PMCID: PMC2768467  PMID: 19862354
5.  Sorption of Heavy Metals to the Filamentous Bacterium Thiothrix Strain A1 
A study was undertaken to determine the ability of the filamentous bacterium Thiothrix strain A1 to sorb heavy metals from solution. Cells of Thiothrix strain A1 were harvested, washed, and suspended in solutions of metals. After an equilibration period, biomass was separated from solution and the metal content in acid-digested cells and/or filtrates was determined by atomic absorption spectrophotometry. Sorption of nickel and zinc was very rapid; most of the sorbed metal was bound in less than 10 min. The sorption data for copper fit the Freundlich isotherm, and nickel and zinc data fit biphasic Freundlich isotherms. Sorption of both nickel and zinc was dependent on cell age. Cells harvested 24 h after inoculation sorbed approximately one-half of the amount of metal per gram cell protein than did cells harvested after 48, 72, or 96 h. Calcium and magnesium effectively competed with zinc for binding sites, whereas potassium had only a slight effect on the capacity of cells to sorb zinc.
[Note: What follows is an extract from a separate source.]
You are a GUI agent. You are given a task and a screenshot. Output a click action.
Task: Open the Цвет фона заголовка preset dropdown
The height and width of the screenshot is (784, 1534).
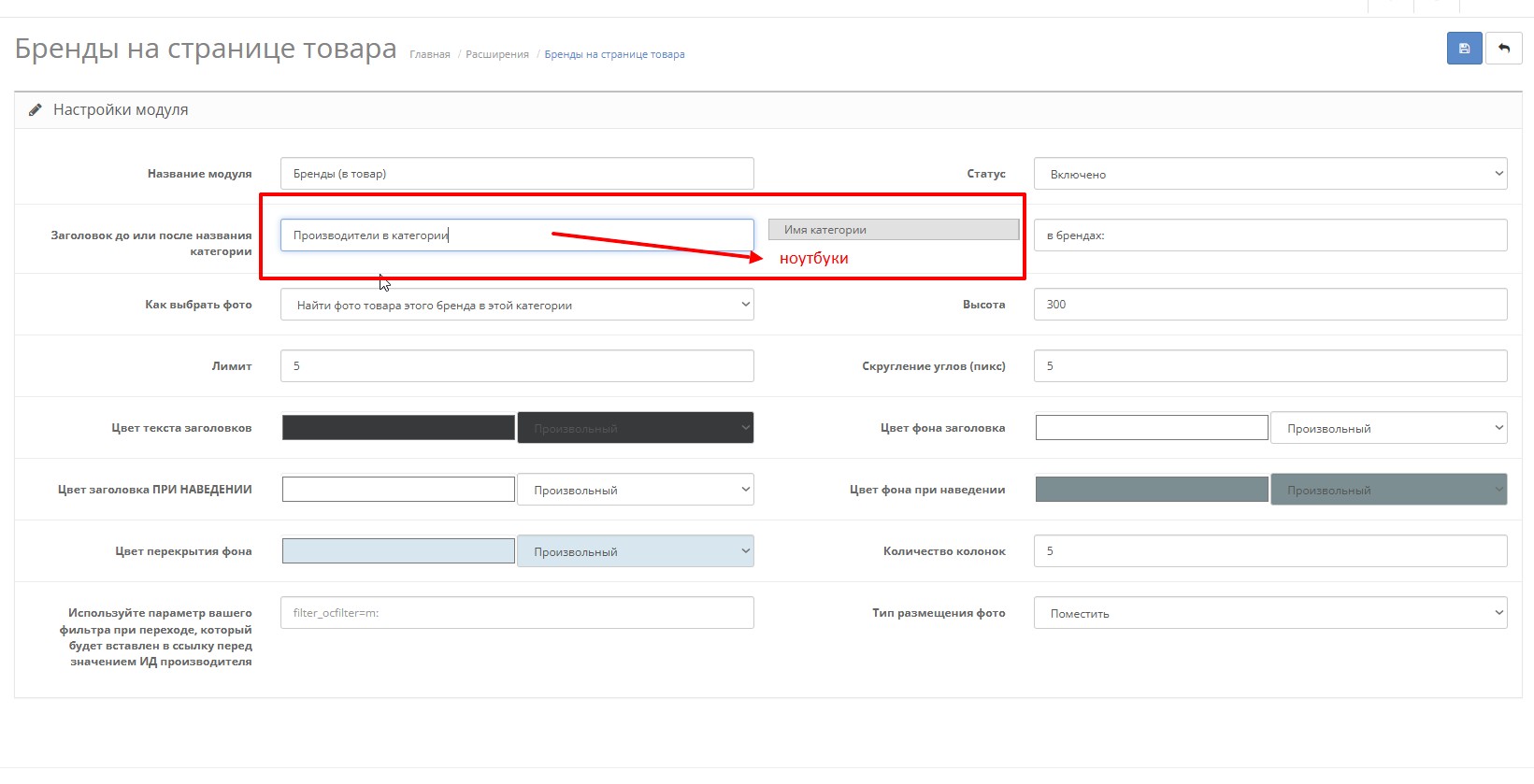pos(1388,428)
The primary mechanism of metal sorption apparently was ion exchange, because 66 to 75% of nickel or zinc could be desorbed by placing metal-laden cells in a solution of 5 mM CaCl2. A competition experiment with nickel and zinc indicated that both metals occupied the same sorption sites. The strong chelating agents EDTA and NTA effectively prevented metal uptake, but lactate enhanced the uptake of nickel. Thiothrix strain A1 grown in nickel-containing medium had a relatively low uptake of nickel compared with uptake by resting cells suspended in a simple buffer solution.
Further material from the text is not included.